Through the second searching option you can search for hydrogen optimized and full optimized base pairs that lie under specified E_value ranges. Through the third searching option user can obtain occurrences of a particular base pair in the non redundant crystal structure dataset, having E value better or poorer than its corresponding full optimized structure. In Figure 14 (highlighted in green box) we have made a search for all the occurrences of A:G W:W Cis base pairs having lesser E_value (better geometry) than its corresponding optimized structure. Figure 16 shows the result.
Identifier 2.5: Here you can search for base pairs by mentioning numbers of strong or weak Hydrogen bonds (link to legend page). Figure 17 shows the screen shot of h-bond based search page. In the figure we have made a search for base pairs having more than 1 weak hydrogen bonds (C-H..O, C-H..N).
The result of the previous search is displayed in Figure 18. The search result contains all the base pairs having more than one week hydrogen bonds with its complete hydrogen bonding details. For example in figure 18 A:U W:H Trans(highlighted in green box) has two and G:C H:HCis (highlighted in red box)has three week hydrogen bonds, to stabilize the structures.
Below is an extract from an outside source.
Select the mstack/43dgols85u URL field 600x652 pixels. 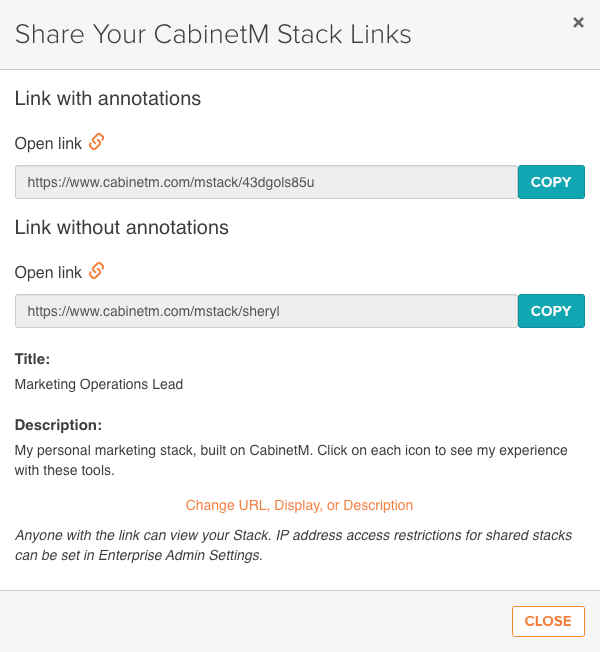tap(267, 182)
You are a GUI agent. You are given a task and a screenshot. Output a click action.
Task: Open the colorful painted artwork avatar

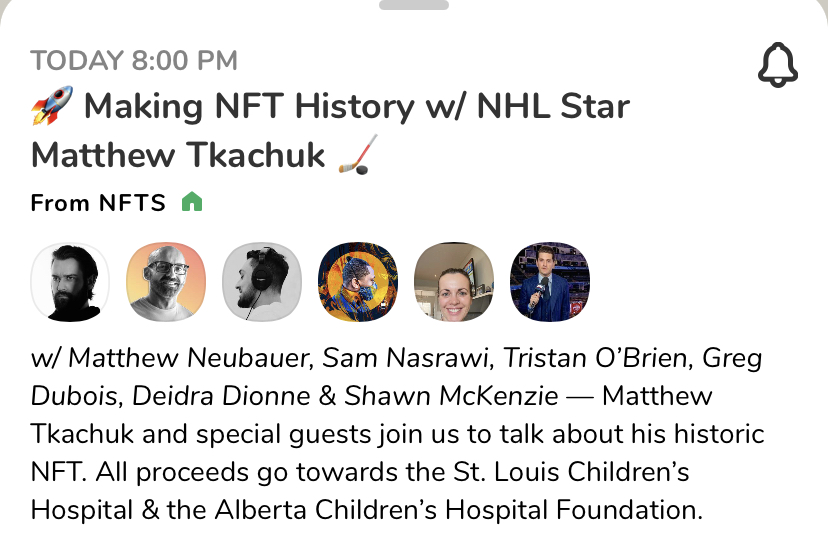point(358,284)
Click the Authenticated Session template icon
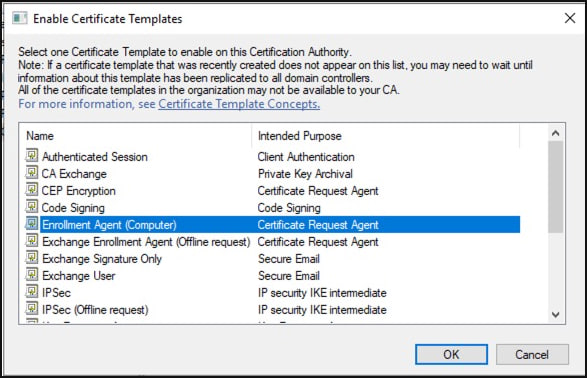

Identifier 3: Terms and definition page consists of brief scientific details and important links for most of the area covered in the database. It will help you to understand the data even in a better way. Identifier 4: These are other important database links which contains information about non canonical base pairs. Identifier 5: Some important guidelines to understand the database "Non-canonical RNA Base Pair Database", linked with RNABP COGEST as a companion databas, developed and maintained by our collaborators at Saha Institute of nuclear physics, Kolkata. Basically from here you will get a pdf file where notaions and abbreviations used in both the databases are listed. Identifier 6: Here users can give their feed back by mentioninig their details. Your feed back will definitely help us for further development of RNABP COGEST.